Copy out the entries below precisely; nothing is to be omitted.
[Data shown — start]
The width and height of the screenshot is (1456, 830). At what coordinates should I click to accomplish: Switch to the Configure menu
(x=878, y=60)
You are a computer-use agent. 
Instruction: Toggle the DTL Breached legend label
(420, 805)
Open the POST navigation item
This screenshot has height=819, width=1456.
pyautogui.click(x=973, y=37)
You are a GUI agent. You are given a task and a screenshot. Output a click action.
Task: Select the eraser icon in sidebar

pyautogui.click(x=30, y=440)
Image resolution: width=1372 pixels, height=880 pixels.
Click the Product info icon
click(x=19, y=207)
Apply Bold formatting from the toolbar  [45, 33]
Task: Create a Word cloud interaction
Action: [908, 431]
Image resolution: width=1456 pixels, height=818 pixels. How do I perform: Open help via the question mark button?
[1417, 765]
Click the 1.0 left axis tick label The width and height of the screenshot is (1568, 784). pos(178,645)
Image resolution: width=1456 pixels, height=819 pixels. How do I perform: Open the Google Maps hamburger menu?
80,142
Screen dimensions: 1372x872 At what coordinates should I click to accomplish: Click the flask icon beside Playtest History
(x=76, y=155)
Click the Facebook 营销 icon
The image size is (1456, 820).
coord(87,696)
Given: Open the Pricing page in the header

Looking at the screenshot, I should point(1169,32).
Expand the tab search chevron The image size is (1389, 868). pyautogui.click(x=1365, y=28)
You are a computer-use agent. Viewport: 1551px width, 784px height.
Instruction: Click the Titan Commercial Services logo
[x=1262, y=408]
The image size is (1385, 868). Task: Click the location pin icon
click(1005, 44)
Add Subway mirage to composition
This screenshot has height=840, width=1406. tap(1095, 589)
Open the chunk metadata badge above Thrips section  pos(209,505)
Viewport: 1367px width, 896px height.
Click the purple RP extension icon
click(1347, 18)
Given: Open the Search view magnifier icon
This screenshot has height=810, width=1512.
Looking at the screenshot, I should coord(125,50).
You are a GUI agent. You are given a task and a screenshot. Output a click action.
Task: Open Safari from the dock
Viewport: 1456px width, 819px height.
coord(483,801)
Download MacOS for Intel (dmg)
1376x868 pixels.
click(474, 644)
[Data shown — finish]
- _Result for this task_
The width and height of the screenshot is (1456, 830). At what coordinates should I click to accomplish: Switch to the Configure menu
(x=878, y=60)
You are a computer-use agent. 
Instruction: Toggle the DTL Breached legend label
(420, 805)
Open the POST navigation item
This screenshot has height=819, width=1456.
pyautogui.click(x=973, y=37)
You are a GUI agent. You are given a task and a screenshot. Output a click action.
Task: Select the eraser icon in sidebar

pyautogui.click(x=30, y=440)
Image resolution: width=1372 pixels, height=880 pixels.
Click the Product info icon
click(x=19, y=207)
Apply Bold formatting from the toolbar  [45, 33]
Task: Create a Word cloud interaction
Action: [908, 431]
Image resolution: width=1456 pixels, height=818 pixels. How do I perform: Open help via the question mark button?
[1417, 765]
Click the 1.0 left axis tick label The width and height of the screenshot is (1568, 784). pos(178,645)
Image resolution: width=1456 pixels, height=819 pixels. How do I perform: Open the Google Maps hamburger menu?
80,142
Screen dimensions: 1372x872 At what coordinates should I click to accomplish: Click the flask icon beside Playtest History
(x=76, y=155)
Click the Facebook 营销 icon
The image size is (1456, 820).
coord(87,696)
Given: Open the Pricing page in the header

Looking at the screenshot, I should point(1169,32).
Expand the tab search chevron The image size is (1389, 868). pyautogui.click(x=1365, y=28)
You are a computer-use agent. Viewport: 1551px width, 784px height.
Instruction: Click the Titan Commercial Services logo
[x=1262, y=408]
The image size is (1385, 868). Task: Click the location pin icon
click(1005, 44)
Add Subway mirage to composition
This screenshot has height=840, width=1406. tap(1095, 589)
Open the chunk metadata badge above Thrips section  pos(209,505)
Viewport: 1367px width, 896px height.
Click the purple RP extension icon
click(1347, 18)
Given: Open the Search view magnifier icon
This screenshot has height=810, width=1512.
Looking at the screenshot, I should coord(125,50).
You are a GUI agent. You are given a task and a screenshot. Output a click action.
Task: Open Safari from the dock
Viewport: 1456px width, 819px height.
coord(483,801)
Download MacOS for Intel (dmg)
1376x868 pixels.
click(474, 644)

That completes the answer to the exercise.